Als Analysekriterien habe ich „Thema“, „Position“ und „Einordnung“ festgelegt. Bei der Einordnung soll unterschieden werden zwischen staatsnah/staatsfern, der politischen Ausrichtung und der Leserschaft. Um die Forschungsfrage beantworten zu können, musste eine Vorauswahl der zu untersuchenden Artikel getroffen werden, die im besten Fall ein breites Spektrum abdecken, sodass möglichst jede Meinung vertreten ist, sowohl staatsnahe, als auch von Staat unabhängige Medien untersucht werden und diese in ihrer politischen Ausrichtung unterschiedlich sind.
Begriffe, die in der Hausarbeit zu finden wäre, sind zum Beispiel Feminismus, Frauenbild, Homophobie und Xenophobie, Korruption, Talent und Image.
Erste Ergebnisse meiner Analyse habe ich in einer Tabelle zusammengefasst. Dort wird sichtbar, welche Diskursthemen in welchen Medien angesprochen wurden. Untersucht wurden bisher sieben Online-Zeitungen und Plattformen. Das Thema Korruption kam genauso oft vor wie das Thema Feminismus bzw. Frauenbild (in vier von sieben Medien). Das in diesen Medien am seltensten vorgekommene Thema ist das Thema LGBT-Community und Homophobie, dieses wurde nur einmal angesprochen.

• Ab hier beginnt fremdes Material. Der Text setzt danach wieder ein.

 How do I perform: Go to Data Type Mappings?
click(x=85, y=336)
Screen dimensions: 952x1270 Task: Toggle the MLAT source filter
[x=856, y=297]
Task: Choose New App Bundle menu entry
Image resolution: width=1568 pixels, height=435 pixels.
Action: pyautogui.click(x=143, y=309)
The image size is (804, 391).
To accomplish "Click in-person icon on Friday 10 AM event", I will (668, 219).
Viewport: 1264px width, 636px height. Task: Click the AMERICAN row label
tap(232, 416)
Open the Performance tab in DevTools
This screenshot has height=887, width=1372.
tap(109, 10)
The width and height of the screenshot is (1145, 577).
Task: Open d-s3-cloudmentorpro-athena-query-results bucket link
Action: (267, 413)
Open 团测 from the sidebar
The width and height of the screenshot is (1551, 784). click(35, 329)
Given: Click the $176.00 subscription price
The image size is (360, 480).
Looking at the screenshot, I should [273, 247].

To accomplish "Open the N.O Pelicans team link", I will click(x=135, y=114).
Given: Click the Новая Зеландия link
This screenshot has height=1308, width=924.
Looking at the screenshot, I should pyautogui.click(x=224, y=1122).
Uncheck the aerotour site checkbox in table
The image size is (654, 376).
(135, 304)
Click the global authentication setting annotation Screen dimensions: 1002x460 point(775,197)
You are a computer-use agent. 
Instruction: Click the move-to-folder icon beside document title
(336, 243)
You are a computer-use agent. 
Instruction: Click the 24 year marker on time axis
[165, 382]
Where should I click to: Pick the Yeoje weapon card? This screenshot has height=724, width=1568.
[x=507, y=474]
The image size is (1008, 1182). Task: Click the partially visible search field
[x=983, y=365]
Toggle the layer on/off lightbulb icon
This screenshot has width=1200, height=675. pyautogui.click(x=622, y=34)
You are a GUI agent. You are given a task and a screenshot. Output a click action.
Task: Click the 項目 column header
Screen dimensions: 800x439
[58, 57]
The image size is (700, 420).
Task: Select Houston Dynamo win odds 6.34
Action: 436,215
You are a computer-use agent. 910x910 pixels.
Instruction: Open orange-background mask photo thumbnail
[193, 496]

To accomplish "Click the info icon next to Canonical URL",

Genauere Schlüsse darüber, ob Medien mit einer von ihren Eigenschaften her ähnlichen Leserschaft auch ähnliche Meinungen zu Manizha vertreten, konnte ich noch nicht ziehen. Im weiteren Verlauf der Vorbereitung bis zur Erstellung der Hausarbeit würde ich noch weitere Artikel lesen, um auch eventuell unterschiedliche Meinungen innerhalb desselben Mediums feststellen zu können. Es ist aber bereits erkennbar, dass es innerhalb der russischen Gesellschaft sehr unterschiedliche Haltungen zum Thema Feminismus und stereotypischen Rollenbildern gibt. Manizha ist womöglich nur Stellvertreterin für diese Diskursthemen und ein Anlass, sich darüber auszutauschen.